- Binauli Location in Uttar Pradesh, India Binauli Binauli (India)
- Coordinates: 29°05′39″N 77°24′3″E﻿ / ﻿29.09417°N 77.40083°E
- Country: India
- State: Uttar Pradesh
- District: Baghpat
- • Density: 6,346/km^{2} (16,440/sq mi)

Languages
- • Official: Hindi
- Time zone: UTC+5:30 (IST)
- PIN: 250345
- Telephone code: +91- 01234-XXXX
- Vehicle registration: UP-17

= Binauli =

Binauli is a small town in Baghpat district in Uttar Pradesh, India. Binauli is between Baraut and Barnava on Meerut road. Binauli is a religious Village, with Hindu majority and also many people believe in Jainism. Majority of the Hindus belongs to Scheduled Caste. About one-fifth population follows Islam. It is under NCR PLAN. It has one block, with one Police Station, now it is a Kotwali, Government Hospital, and a post office. Binauli is about 13 km from Baraut, 42 km from Meerut and 70 km from Delhi.

== Climate ==
The climate of Binauli is warm and cool.

==Economy==
Binauli is laced with such facilities as a market, petrol pump, Thana (Police Station), Banks, pani ki tanki (Water Tank) etc. The villagers from the neighboring villages throng its market for buying daily necessities.
There are total 4 main Government banks:
- State Bank of India (SBI)
- Punjab National Bank (PNB)
- Canara Bank

== Education ==
There is one Government senior secondary school (Sarva Hitkari Inter College Binauli, Baghpat). This school has a great importance for all the people of Binauli, SirsalGarh, Galahita, GarhiDulla, SheikhPura, Dadri and other neighbour village of Binauli. Apart from this there are many other private schools.
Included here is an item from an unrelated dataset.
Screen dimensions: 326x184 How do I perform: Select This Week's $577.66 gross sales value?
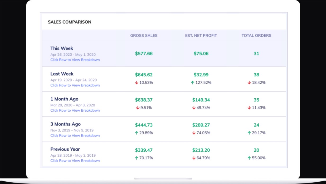[x=144, y=54]
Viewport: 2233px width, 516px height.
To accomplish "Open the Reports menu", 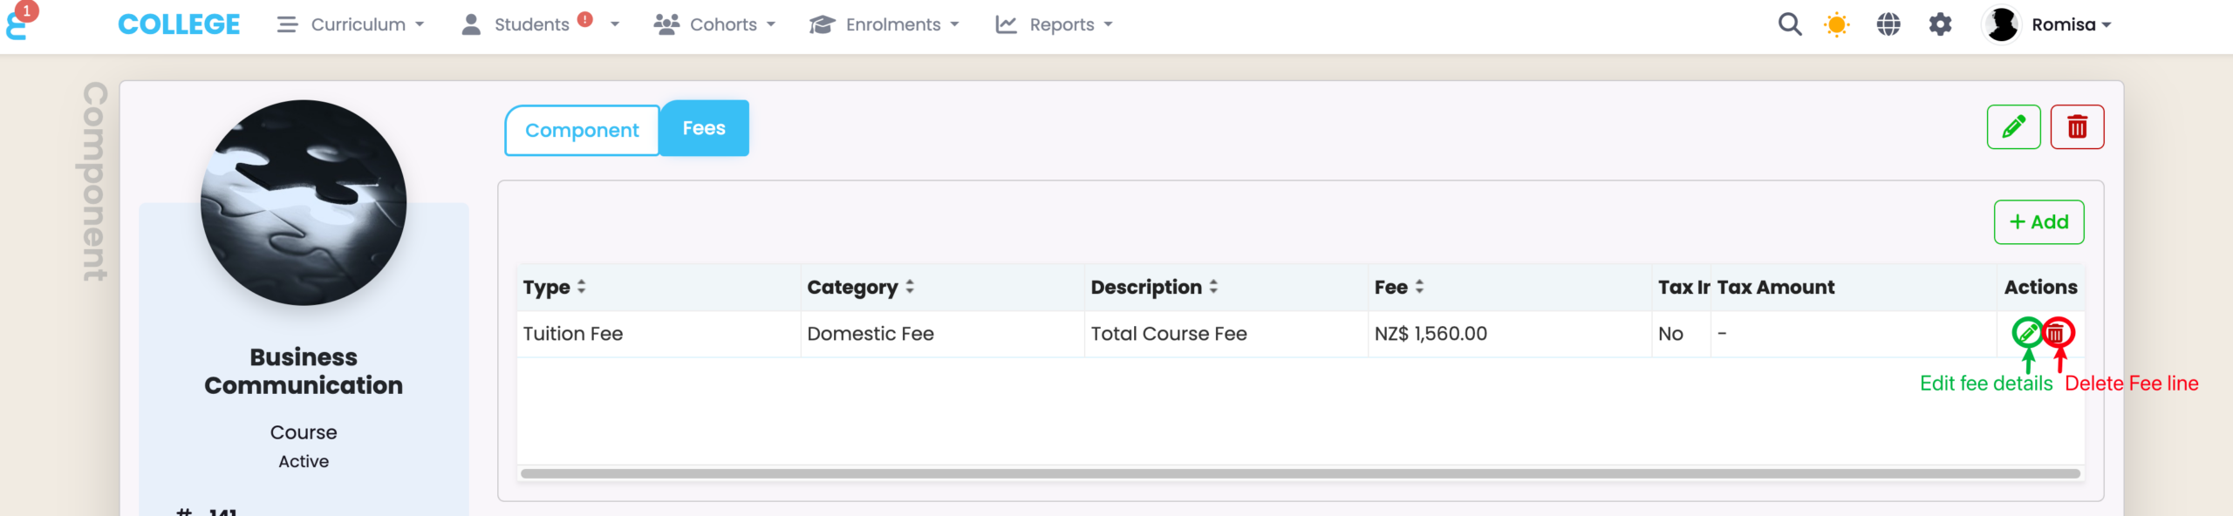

There are two government primary schools and one separate school for middle classes.

==Occupation==
Occupation of the people of Binauli is mostly Agriculture. Approximately 70% people are dependent upon agriculture. Main crops of Binauli are sugarcane, wheat and rice. Also vegetables like Gourds, Pumpkins, Potatoes, Ladyfinger, Spinach, Radish and Carrots are also grown.

==Infrastructure==

There is a Government Hospital, a Panchayat Bhawan, a Sabji Mandi, a Police Kotwali, Police Chowki and a post office. It is a BLOCK city, near about 70 village under this block.